Cela peut donc prendre du temps avant que cela soit possible en France…
L.-E. R. : Rien ne m’interdit d’en organiser de manière privée c’est-à-dire sur invitation par e-mail… ce qui est un petit subterfuge. Et la Maison Fauve acceptera les paiements en crypto monnaie, y compris pour les œuvres physiques, car il faut désacraliser aussi cette crypto monnaie. J’ai vraiment envie de vendre du NFT au milieu de tableaux d’artistes majeurs ou de mobilier de Charlotte Perriand et ce, pourquoi pas dans la même vente. Il faut vraiment accompagner les transformations en cours.

En quoi consiste le rôle des ventes aux enchères dans le crypto-art ?

L.-E. R. : Les ventes aux enchères ont un vrai rôle à jouer dans l’institutionnalisation du NFT. Je ne suis pas galeriste donc mon objectif n’est pas forcément de voir des oeuvres d’artistes de premier marché mais plutôt de vendre des œuvres qui ont déjà été commissionnées, c’est-à-dire de valider le choix des crypto collectionneurs, d’inscrire le crypto-art dans la durée : une vente publique crée une côte et donc intègre les artistes crypto-art dans l’histoire de l’art en général. Ce n’est plus un mouvement parallèle spéculatif.

Même numérique, on reproche à cette technologie d’être peu écologique…

L.-E. R. : Oui, sur les plateformes historiques c’est la technologie « proof of work » très énergivore qui est utilisée, mais aujourd’hui des layer (une couche supplémentaire construite et apposée au-dessus de la blockchain) travaillent sur cette problématique NFT plus « green ». La marketplace de Tezos est à ce titre très écologique.

Votre maison de vente aux enchères Fauve semble à votre image : elle casse les codes de la vente aux enchères ?

L.-E. R. : Nous l’avons créée en 2014 avec mon associé et commissaire-priseur Cédric Melado, dans cette idée de désacraliser ce monde très codifié. Nous avons notre propre lieu de vente, conçu comme un lieu de vie (750 mètres carrés) avec une grande salle d’exposition, un studio photo et un coffee shop pour prendre un brunch – par exemple -avant la vente du samedi.  La maison ne s’appelle pas Riveron et Melado comme celle de nos confrères, mais Fauve avec l’envie d’une communication plus moderne, presque décalée. Enfin nous avons pour objectif de rentrer dans le top 20 des maisons de vente aux enchères en France avec une sélection haut de gamme de nos produits en vente. Je ne sais pas si je casse les codes mais cela fait quelques mois je me suis impliquée avec passion dans la scène crypto parisienne, et cela est toujours l’occasion de rencontrer des gens passionnants. C’est mon devoir de prendre part à la révolution dans le marché de l’art.

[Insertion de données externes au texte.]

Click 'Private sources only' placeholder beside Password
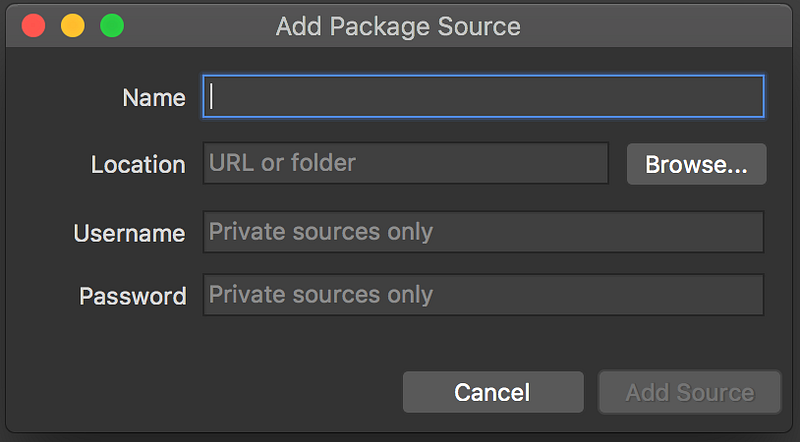The height and width of the screenshot is (442, 800). point(321,295)
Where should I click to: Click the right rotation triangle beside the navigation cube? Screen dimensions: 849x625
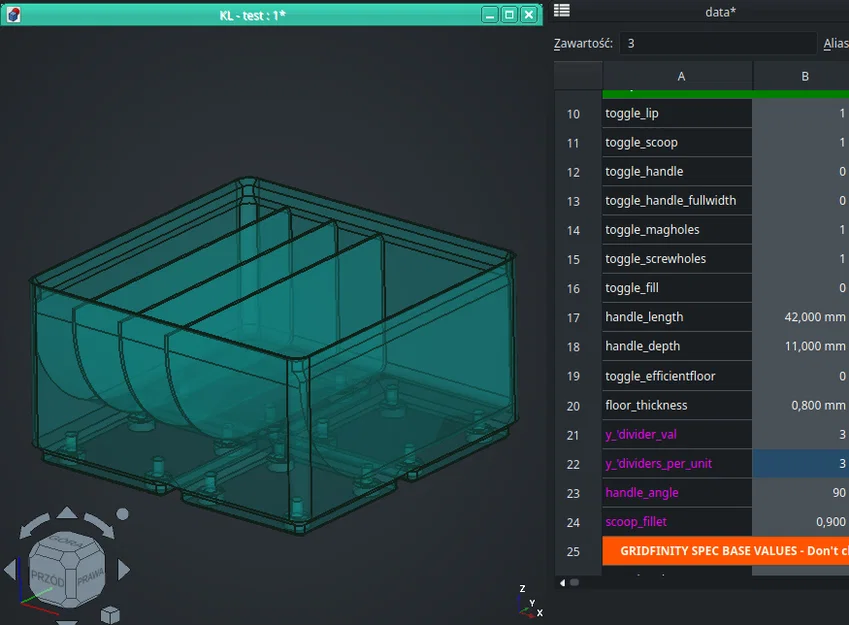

Chronique annoncée d’une révolution en marche


ll y a quelque chose de vertigineux dans les progrès scientifiques et technologiques réalisés ces 50 dernières années. Quel est le nouveau phénomène qui fait fureur ? Que signifie-t-il ? En quoi cela vous concerne-t-il ? Dans l’ouvrage NFT Révolution, John Karp et Remy Peretz tous deux passionnés d’art numérique et auteurs d’une podcast journalier NFT Morning, décryptent le crypto-art, les NFT et la blockchain qu’ils présentent comme le système notarial pour les objets numériques. Une mine d’informations pour arrêter de dire que l’on n’y comprend rien dans un marché en plein expansion, qui près de 6,5 milliards d’euros.
Livre « NFT Revolution. Naissance du mouvement crypto-art ».